If an entry holds an image, leave that image out and transcribe everything else exactly.
*** Block opens ***
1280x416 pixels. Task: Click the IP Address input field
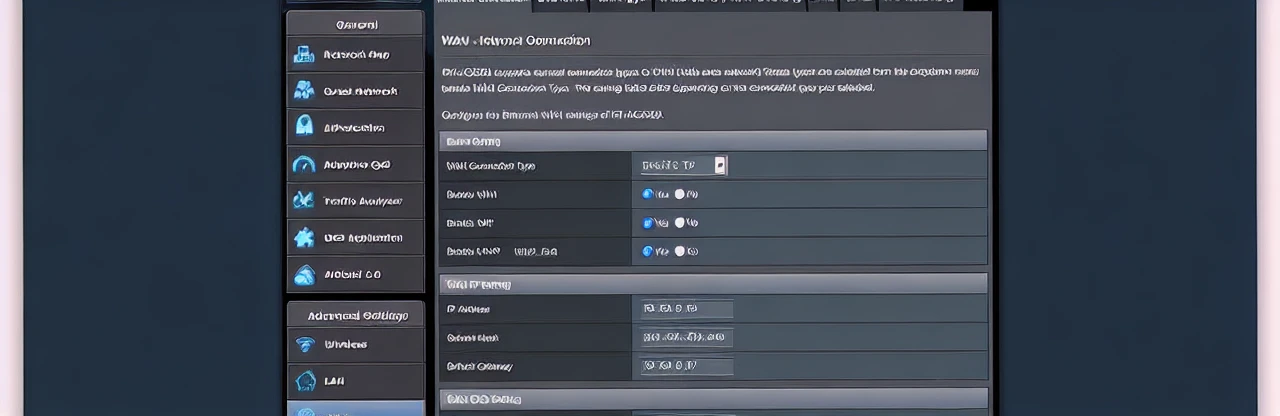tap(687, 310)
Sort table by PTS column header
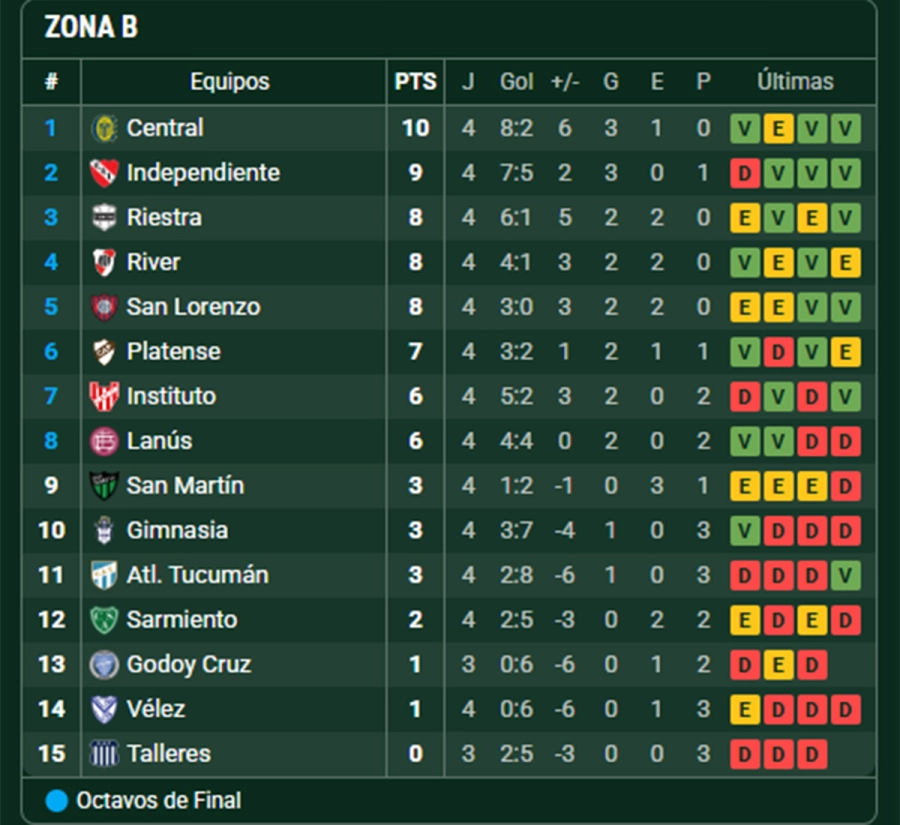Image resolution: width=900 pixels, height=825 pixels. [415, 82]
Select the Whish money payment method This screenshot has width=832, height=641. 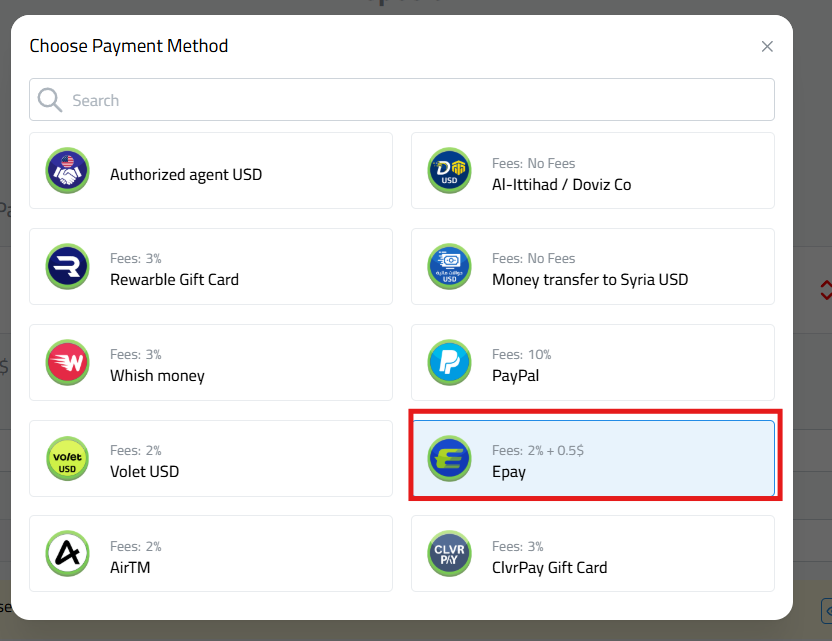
*** Block closes ***
## ANSWER SECTION
1280x416 pixels. Task: Click the IP Address input field
tap(687, 310)
Sort table by PTS column header
Image resolution: width=900 pixels, height=825 pixels. [415, 82]
Select the Whish money payment method This screenshot has width=832, height=641. 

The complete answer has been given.